4. Compare of MISO and DEXseq

http://imamachi-n.hatenablog.com/entry/2017/03/28/234104

MISO

  • 最も引用数が多く、精度も高い(個人的な意見です)。Alternative splicingの解析では、デファクトスタンダードのソフト。

  • skipped exons (SE), mutually exclusive exons (MXE), alternative 3’ splice sites (A3SS) , alternative 5’ splice sites (A5SS), retained introns (RI)のパターンごとに解析してくれる。

  • n=1のデータしか扱えない(n=2同士のデータを比較することができない)。

  • 扱えるアノテーション情報が限定されている(UCSC gene, RefSeq, Gencodeの組み合わせ。
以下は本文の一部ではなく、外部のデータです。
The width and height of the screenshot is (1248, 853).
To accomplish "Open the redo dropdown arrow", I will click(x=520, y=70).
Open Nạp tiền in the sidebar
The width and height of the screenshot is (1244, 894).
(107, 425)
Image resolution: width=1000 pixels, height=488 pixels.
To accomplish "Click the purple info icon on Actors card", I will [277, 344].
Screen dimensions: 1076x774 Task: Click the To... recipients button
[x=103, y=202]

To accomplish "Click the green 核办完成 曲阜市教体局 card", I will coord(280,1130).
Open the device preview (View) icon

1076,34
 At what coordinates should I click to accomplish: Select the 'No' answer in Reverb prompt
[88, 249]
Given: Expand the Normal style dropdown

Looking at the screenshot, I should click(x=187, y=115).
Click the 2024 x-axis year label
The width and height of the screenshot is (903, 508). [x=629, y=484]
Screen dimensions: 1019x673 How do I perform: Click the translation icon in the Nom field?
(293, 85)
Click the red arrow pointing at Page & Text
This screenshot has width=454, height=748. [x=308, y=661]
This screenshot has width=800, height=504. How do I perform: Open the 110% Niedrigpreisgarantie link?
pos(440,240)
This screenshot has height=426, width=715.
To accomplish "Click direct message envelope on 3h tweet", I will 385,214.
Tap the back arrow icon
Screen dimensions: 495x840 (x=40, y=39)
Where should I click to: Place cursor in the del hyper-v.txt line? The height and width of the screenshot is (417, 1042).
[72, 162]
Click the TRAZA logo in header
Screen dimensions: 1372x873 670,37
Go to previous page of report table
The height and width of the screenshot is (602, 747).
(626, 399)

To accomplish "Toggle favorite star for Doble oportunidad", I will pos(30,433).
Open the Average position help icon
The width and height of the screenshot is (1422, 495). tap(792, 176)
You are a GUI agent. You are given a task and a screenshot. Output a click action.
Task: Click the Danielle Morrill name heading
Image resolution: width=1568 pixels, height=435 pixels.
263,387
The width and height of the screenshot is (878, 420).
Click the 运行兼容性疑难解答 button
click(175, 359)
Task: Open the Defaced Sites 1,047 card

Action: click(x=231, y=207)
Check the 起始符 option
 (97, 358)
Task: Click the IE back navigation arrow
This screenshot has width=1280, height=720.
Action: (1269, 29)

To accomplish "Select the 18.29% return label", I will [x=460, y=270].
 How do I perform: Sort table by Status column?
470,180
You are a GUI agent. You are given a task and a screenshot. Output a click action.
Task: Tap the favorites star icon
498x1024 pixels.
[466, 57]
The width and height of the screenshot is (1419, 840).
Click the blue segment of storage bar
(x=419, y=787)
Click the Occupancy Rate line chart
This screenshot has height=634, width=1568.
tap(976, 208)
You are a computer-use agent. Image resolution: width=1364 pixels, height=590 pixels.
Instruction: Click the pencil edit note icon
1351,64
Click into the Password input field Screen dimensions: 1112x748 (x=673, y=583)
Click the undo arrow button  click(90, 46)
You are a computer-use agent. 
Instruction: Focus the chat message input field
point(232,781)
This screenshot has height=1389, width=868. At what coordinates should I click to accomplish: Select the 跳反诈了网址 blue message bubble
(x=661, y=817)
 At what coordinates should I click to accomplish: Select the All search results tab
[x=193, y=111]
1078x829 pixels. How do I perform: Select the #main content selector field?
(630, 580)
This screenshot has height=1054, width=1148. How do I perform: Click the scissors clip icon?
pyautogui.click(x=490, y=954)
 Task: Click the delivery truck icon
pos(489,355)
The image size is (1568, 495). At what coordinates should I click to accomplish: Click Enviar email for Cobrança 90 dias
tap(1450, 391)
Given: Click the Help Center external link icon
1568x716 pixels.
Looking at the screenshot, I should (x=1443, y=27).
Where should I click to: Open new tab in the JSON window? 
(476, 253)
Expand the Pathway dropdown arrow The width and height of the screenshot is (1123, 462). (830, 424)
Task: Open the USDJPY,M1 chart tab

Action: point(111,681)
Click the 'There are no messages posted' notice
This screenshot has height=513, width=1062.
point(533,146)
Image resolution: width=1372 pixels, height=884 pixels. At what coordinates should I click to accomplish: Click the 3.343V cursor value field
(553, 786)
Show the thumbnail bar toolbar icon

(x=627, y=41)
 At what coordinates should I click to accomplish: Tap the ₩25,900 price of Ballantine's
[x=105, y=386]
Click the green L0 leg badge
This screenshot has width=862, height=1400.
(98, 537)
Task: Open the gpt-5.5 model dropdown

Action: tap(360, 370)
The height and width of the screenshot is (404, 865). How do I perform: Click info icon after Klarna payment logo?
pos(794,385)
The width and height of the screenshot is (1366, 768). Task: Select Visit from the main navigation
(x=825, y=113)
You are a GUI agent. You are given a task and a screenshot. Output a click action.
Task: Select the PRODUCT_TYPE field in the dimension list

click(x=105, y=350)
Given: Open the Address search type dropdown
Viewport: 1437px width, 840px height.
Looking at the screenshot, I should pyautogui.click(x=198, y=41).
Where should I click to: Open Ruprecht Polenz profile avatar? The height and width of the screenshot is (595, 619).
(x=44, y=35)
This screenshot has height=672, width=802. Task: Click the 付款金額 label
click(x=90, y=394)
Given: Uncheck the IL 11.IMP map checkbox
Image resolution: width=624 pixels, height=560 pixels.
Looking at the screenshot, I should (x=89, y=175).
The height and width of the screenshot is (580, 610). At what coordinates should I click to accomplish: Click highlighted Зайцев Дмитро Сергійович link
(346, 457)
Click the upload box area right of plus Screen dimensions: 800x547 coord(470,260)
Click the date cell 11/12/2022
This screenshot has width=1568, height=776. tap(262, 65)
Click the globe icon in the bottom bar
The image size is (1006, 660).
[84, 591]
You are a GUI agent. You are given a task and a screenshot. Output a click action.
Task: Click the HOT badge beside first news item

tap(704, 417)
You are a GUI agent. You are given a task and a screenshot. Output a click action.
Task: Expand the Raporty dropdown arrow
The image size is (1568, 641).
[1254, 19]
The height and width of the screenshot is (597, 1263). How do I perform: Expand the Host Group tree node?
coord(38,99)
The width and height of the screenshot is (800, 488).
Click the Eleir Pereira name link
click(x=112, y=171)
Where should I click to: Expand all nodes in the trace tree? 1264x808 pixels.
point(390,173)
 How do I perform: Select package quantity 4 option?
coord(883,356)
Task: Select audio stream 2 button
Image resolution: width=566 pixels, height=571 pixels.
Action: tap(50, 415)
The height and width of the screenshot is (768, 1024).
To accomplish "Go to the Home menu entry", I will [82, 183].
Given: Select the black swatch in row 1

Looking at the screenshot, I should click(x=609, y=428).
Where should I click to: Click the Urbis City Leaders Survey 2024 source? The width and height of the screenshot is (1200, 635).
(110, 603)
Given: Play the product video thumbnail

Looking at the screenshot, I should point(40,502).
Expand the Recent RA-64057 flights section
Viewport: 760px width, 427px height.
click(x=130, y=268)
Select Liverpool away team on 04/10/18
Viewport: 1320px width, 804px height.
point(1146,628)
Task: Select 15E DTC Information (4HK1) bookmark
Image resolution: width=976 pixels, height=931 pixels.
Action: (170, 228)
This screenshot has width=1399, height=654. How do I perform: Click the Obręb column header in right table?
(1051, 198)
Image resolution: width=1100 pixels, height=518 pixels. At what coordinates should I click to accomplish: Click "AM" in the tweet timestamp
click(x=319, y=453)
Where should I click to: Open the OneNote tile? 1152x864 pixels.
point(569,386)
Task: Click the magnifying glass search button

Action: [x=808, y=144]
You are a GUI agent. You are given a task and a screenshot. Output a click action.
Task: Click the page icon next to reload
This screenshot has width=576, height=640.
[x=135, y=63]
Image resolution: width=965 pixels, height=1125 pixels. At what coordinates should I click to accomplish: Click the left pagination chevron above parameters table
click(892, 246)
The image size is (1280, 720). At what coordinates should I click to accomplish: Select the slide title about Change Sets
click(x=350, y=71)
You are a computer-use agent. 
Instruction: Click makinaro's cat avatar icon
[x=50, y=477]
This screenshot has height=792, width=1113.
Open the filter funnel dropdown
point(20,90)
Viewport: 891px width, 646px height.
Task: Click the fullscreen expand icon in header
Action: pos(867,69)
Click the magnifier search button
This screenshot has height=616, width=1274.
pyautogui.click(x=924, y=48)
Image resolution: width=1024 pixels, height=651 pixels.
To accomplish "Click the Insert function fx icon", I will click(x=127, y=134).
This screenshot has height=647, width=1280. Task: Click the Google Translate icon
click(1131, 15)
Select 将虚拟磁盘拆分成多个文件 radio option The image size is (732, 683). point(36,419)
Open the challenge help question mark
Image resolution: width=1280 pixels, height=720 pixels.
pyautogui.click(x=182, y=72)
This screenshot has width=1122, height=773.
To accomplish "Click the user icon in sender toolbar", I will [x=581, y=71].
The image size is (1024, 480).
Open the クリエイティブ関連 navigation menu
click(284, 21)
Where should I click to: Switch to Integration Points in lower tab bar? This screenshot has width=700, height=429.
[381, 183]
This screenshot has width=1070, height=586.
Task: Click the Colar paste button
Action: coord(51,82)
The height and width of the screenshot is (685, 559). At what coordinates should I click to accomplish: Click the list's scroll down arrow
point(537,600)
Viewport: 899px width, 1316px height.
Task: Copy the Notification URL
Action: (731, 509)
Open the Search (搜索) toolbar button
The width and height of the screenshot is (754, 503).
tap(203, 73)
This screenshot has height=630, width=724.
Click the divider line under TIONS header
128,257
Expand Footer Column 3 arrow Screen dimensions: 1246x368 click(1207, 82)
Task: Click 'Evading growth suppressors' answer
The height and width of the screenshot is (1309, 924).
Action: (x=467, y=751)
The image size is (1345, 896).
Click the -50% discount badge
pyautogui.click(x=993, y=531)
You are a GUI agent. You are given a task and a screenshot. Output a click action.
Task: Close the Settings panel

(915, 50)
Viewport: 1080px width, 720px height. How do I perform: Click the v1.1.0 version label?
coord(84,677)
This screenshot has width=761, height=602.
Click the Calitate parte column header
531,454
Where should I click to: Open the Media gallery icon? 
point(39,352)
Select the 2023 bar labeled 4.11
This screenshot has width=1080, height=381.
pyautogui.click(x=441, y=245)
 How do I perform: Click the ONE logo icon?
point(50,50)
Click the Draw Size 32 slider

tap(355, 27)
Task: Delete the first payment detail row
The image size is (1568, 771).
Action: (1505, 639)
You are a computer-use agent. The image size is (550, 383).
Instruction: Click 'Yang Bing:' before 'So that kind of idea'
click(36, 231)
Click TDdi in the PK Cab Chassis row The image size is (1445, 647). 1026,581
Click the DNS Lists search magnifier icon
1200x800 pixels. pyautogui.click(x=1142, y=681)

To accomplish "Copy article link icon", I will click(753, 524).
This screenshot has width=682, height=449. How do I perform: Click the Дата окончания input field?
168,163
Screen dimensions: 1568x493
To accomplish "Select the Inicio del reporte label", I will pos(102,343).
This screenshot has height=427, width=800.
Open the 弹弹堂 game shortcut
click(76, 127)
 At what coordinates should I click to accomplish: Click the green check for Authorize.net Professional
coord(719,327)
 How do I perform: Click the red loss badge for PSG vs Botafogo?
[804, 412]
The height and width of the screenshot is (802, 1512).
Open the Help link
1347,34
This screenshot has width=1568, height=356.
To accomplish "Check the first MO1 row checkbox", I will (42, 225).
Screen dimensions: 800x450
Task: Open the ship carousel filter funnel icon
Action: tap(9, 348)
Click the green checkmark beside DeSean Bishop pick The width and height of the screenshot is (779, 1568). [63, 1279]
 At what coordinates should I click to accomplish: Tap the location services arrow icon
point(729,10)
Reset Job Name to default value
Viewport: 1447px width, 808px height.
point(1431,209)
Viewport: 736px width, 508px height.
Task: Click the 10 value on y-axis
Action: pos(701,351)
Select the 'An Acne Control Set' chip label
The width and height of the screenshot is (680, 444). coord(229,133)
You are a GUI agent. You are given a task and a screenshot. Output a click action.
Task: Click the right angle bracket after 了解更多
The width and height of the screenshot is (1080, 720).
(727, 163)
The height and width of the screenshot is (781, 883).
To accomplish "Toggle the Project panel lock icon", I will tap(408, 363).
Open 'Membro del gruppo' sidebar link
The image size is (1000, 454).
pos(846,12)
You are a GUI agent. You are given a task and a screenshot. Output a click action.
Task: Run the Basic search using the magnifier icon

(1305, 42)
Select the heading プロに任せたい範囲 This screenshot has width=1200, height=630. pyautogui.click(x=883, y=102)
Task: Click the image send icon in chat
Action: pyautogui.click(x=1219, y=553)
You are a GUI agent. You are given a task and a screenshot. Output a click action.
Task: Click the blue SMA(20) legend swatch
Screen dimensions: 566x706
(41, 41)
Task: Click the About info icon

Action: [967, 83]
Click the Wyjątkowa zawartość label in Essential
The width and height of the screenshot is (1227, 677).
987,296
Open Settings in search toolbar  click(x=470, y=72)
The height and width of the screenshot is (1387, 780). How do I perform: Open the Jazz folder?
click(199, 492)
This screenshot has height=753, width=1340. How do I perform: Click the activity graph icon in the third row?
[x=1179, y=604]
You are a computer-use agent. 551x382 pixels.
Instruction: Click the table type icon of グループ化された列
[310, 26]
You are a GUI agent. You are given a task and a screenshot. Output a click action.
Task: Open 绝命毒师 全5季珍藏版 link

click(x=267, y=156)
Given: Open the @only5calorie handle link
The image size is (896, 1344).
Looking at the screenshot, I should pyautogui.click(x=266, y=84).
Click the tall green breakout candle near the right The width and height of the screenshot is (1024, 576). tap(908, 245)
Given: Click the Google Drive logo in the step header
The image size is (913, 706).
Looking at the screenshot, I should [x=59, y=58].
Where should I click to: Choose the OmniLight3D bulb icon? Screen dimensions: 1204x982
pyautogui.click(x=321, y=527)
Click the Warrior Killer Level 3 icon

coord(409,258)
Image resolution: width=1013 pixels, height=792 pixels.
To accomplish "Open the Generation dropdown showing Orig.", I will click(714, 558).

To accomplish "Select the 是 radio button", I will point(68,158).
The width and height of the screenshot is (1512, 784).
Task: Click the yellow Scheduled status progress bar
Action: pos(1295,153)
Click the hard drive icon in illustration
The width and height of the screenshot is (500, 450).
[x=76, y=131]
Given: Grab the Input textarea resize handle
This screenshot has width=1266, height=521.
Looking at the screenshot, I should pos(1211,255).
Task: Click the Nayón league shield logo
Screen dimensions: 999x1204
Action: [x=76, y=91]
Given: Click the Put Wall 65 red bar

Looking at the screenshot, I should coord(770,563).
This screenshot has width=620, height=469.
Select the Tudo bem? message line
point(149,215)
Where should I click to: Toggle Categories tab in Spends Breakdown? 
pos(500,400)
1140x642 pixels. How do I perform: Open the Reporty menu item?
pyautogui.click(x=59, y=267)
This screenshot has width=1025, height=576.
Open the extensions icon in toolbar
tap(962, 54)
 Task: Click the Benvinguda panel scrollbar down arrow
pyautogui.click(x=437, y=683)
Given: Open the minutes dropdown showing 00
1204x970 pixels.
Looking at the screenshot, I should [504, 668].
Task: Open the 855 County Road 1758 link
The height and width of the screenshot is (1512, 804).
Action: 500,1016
UCSCgenome browserにアップロードされている最新のデータにしか対応していない)。

  • 結果ファイルの中身がSplicingのイベントごとに評価されているため、どの遺伝子でSplicingのパターンの変化が起こっているかわかりにくい。

  • p-valueによる有意差検定でなく、Bayes factorを計算しているので、どこでThresholdを引いたらいいかわかりにくい。

DEXSeq

  • MISOについで有名なソフト。精度自体はイマイチなイメージ(個人的な意見です)。

  • Duplicatesに対応しているので、n>=2のデータ同士の比較が可能(内部的にはDESeqのアルゴリズムで2群間比較している)。

  • アノテーション情報は自由に選択できる。

  • 遺伝子のIDとTranscriptのIDがタグ付けされているのでリストが見やすい。

  • Exonブロックごとに評価する(この方法がイマイチな印象)ので、SE, MXE, A3SS, A5SS, RIのどのパターンの変化か判別しづらい。